Ce lundi s'est ouverte à Dubaï la Conférence mondiale des télécommunications internationales (WCIT), qui se tient du 3 au 14 décembre 2012. Les 193 pays membres de l'Union Internationale des Télécommunications (UIT), placée sous la tutelle des Nations Unies, et quelques 700 organismes du secteur privé, associatif et universitaire, y sont réunis.
L'évènement est de taille, puisqu'il s'agit de négocier une révision du Règlement des télécommunications internationales (RTI), dont la dernière version avait été adoptée à Melbourne en 1988, à une époque où personne n'imaginait encore qu'Internet allait prendre une telle ampleur. Depuis, le paysage des télécommunications a été profondément modifié non seulement par le déploiement du réseau mondial auprès du grand public, mais aussi par un vaste mouvement de privatisation et d'ouverture à la concurrence du secteur des télécoms. Aussi bien sur un plan technologique qu'au point de vue des régulations, le traité de 1988 doit subir un toilettage.
Mais si tous sont d'accord sur la nécessité de réviser le RTI, il n'existe en revanche aucun consensus sur les options envisagées. Or les enjeux sont très lourds.

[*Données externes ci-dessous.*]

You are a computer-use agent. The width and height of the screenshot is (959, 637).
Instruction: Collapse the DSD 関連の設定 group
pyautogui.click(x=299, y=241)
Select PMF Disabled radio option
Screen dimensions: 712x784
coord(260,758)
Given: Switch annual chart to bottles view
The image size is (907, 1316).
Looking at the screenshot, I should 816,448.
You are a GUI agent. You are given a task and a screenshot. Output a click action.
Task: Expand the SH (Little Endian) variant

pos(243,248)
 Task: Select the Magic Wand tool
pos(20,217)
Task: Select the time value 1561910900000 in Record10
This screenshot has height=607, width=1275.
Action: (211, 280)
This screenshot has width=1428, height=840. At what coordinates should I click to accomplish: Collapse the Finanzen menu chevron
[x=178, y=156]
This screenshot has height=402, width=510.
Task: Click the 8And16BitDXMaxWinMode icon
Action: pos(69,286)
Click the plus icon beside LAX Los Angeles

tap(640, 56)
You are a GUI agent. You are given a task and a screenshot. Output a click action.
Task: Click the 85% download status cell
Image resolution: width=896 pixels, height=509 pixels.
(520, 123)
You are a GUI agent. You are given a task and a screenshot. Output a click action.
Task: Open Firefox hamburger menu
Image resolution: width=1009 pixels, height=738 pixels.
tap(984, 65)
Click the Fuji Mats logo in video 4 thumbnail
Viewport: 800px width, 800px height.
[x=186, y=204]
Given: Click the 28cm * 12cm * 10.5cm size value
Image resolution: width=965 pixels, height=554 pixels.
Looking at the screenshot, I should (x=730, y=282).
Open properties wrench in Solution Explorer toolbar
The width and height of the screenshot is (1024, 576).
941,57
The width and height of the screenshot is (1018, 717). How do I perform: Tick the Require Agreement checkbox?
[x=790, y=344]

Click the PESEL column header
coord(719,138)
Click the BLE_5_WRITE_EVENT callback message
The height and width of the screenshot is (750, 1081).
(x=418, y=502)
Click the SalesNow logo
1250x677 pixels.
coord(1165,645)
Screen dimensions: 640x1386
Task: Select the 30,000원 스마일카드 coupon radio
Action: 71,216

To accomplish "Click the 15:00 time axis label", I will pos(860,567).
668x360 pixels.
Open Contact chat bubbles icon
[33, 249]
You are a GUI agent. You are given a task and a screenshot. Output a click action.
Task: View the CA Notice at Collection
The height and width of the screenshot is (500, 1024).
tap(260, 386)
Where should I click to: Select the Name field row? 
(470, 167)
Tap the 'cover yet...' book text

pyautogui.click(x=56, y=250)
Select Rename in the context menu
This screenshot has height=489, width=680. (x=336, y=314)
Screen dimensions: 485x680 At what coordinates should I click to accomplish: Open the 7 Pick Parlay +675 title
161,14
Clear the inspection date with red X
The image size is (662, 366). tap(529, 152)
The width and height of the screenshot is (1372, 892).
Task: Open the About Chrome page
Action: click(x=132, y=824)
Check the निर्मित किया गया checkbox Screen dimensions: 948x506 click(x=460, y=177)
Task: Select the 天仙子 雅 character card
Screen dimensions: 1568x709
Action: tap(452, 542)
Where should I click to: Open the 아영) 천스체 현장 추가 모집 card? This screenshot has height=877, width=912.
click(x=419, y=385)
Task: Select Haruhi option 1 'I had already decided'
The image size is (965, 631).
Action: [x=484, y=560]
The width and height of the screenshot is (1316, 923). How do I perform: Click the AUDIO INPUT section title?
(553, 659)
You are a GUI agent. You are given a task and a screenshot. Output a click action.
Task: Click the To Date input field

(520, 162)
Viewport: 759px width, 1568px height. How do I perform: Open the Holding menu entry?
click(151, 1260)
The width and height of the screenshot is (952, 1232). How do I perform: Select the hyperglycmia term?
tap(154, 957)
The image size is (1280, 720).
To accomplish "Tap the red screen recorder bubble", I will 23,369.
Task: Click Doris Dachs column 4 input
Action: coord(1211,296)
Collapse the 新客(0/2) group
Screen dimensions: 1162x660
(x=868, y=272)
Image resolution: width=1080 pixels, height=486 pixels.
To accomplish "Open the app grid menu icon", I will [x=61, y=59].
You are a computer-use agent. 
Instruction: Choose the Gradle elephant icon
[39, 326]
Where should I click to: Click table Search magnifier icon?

Depuis plusieurs semaines, Google a agité le chiffon rouge pour mobiliser les internautes en affirmant que "certains gouvernements ont l'intention de profiter d'une rencontre à huis clos en décembre prochain pour réguler Internet et accroître la censure". Mais il mélange habilement plusieurs sujets.
Deux batailles : géopolitique et financière
Ainsi, le premier sujet de discordes est effectivement de savoir si Internet doit être régulé par l'UIT, et à quel point. Certains états comme l'Inde se sont ralliés à la Russie pour proposer un amendement (.pdf) qui aurait pour effet de créer un chapitre "Internet" spécifique dans le RTI, et qui affirme le droit des états à réguler Internet chez eux. Il indique que les états membres de l'UIT devraient avoir "des droits égaux pour réguler l'internet", et donnerait compétence à l'UIT pour réguler l'adressage et le routage IP. Par ailleurs, ils demandent que les recommandations techniques de l'UIT deviennent des normes obligatoires. Mais ce faisant, ils contestent surtout la suprématie de l'ICANN, rattachée au gouvernement américain, et cherchent à ramener la gestion d'Internet vers le giron de l'ONU, tout en tirant des bénéfices directs sur la régulation nationale des contenus.
Des amendements qui n'ont que très peu de chance d'être adoptés proposent en effet que l'Union Internationale des Télécommunications édicte des règles pour lutter contre la cybercriminalité, ce qui pose un risque direct sur la régulation des contenus en ligne, et donc sur la liberté d'expression. Dans un document préparatoire (.pdf), qui reflète la position européenne, la France a fait savoir que "les sujets liés à la souveraineté des États membres de l'UIT, notamment la cybercriminalité, la réglementation en matière de contenu, la sécurité et la défense nationales ne devraient pas être abordés dans le RTI".
Par ailleurs, en parallèle, une bataille de plusieurs milliards de dollars se joue sur la régulation tarifaire d'Internet, et c'est ce que redoute le plus Google. L'ETNO, le groupement des opérateurs européens, demande que le nouveau RTI autorise la différenciation de la qualité de service (c'est-à-dire mette à mort la neutralité du net), et que soit instauré un mécanisme de paiement des communications qui aurait pour effet d'obliger les éditeurs qui consomment le plus de bande passante à payer l'opérateur. Google et sa filiale YouTube sont directement concernés.
Inversement, des amendements auraient pour effet d'encadrer les accords d'interconnexion, qui servent aux opérateurs télécoms à faire pression sur les éditeurs pour les obliger à payer lors des déséquilibres de bande passante.
Dans son document préparatoire, le gouvernement français a estimé que "la qualité de service" pouvait faire l'objet de "principes de haut niveau et généraux", ce qui ouvre la porte aux proposition de l'ETNO.